The Difference Between Null, Empty And Zero-Length Data / Strings

A common problem faced by new programmers is understanding the difference between null, empty and zero-length variables, especially when working with database records.

While, for most intents and purposes, the three things have the same effect — either you have some data you can work with, or you don’t — they arise from different circumstances. Understanding how null, empty and zero-length are different can help you avoid data errors in your programs.

The short version is this: If a variable simply doesn’t exist — usually because it hasn’t been declared, but sometimes because it hasn’t been assigned a value — it’s null. If the variable exists but contains no data, it’s empty. And if a structured data variable, such as an array, exists but doesn’t contain any items, it’s zero-length.

An analogy is in order.

Think of a database as a house. A house has rooms, and in each of these rooms are furniture and accessories that are appropriate to that room.

For example, the kitchen has a stove, refrigerator and sink. The bedroom has a dresser, bed and armoire. The living room has a couch, television and coffee table.

Where’s The Fridge?

Let’s refocus the analogy. We’ll liken a database table to your kitchen, and the refrigerator as a column in that table.
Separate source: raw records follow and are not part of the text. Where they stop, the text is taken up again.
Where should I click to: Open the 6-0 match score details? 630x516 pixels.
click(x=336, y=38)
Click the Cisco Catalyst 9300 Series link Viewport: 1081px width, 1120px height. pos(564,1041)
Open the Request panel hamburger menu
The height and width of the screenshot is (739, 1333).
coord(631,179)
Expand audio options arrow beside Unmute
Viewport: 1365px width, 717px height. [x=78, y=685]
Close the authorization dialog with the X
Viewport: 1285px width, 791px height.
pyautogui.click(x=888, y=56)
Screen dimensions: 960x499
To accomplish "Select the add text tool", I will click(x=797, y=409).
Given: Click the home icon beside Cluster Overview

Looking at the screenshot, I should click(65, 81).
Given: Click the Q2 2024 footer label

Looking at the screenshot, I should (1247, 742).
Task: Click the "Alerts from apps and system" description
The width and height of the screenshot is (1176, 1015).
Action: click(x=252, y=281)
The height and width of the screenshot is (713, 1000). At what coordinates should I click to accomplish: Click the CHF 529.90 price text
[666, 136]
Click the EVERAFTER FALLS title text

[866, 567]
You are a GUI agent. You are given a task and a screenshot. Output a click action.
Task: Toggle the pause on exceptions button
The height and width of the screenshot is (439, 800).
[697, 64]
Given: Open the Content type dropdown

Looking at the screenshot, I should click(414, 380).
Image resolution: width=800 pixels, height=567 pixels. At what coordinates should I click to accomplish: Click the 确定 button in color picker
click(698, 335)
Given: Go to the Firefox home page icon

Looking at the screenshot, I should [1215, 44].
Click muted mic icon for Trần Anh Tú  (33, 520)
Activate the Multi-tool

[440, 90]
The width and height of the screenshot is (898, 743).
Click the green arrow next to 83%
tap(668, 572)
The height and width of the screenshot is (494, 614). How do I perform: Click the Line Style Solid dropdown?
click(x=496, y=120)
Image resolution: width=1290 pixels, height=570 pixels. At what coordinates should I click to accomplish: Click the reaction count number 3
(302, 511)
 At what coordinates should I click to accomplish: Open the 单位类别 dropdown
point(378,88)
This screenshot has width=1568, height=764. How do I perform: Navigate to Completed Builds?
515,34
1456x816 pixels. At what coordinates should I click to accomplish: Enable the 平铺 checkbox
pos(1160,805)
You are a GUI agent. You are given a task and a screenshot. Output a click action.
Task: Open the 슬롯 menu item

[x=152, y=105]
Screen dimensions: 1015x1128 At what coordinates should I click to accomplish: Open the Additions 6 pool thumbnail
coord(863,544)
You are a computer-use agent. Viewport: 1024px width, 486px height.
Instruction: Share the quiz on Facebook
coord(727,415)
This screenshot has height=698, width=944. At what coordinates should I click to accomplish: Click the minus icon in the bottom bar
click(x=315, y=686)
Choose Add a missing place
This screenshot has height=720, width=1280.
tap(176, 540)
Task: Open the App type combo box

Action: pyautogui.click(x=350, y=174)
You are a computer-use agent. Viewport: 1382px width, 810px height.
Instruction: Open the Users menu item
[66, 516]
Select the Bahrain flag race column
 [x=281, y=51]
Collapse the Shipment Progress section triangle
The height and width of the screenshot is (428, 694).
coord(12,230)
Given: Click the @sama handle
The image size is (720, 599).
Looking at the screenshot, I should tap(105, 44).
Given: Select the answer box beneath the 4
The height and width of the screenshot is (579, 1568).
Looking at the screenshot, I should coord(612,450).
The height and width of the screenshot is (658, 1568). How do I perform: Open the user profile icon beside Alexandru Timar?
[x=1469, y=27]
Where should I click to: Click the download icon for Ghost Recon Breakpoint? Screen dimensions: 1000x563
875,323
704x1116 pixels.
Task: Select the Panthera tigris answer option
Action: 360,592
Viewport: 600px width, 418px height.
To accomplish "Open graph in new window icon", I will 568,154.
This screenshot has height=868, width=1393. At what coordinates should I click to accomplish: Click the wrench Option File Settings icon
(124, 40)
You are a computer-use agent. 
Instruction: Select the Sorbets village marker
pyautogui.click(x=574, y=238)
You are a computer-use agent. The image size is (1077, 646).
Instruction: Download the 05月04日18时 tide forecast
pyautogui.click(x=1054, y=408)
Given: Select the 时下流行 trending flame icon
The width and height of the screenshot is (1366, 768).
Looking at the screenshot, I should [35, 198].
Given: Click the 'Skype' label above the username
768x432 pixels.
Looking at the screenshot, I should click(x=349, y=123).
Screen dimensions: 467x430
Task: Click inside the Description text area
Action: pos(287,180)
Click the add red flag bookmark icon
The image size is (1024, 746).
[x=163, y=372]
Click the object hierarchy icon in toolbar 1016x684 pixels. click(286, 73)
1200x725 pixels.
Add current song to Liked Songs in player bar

As a general rule, refrigerators hold food. What specific food is in there doesn’t really matter, so long as it’s food. (I know the fridge doesn’t hold every kind of food and often contains non-food items. Bear with me, please, and just accept for the purpose of the analogy that a fridge holds food.)

That’s much like the way a database column works. For example, a column might be a VARCHAR(50). The column doesn’t care what you are storing in it; it only cares that you are storing text that is not longer than 50 characters.

But let’s suppose you just bought a house (i.e., you are creating a new database table). There is a kitchen, but the old owners took the refrigerator and left the stove.

There’s a space where the refrigerator used to be. But there’s no refrigerator there. That’s null.

In other words, just because you’ve set aside some space where the refrigerator ought to be, and just because you say to visitors, “the fridge is going to be right over there,” that doesn’t make one magically appear.

It’s the same thing with database columns (and, for what that’s worth, all scalars [i.e., variables]). Declaring that you intend to have data at some point doesn’t mean there is data. And when there’s no data, you get a null.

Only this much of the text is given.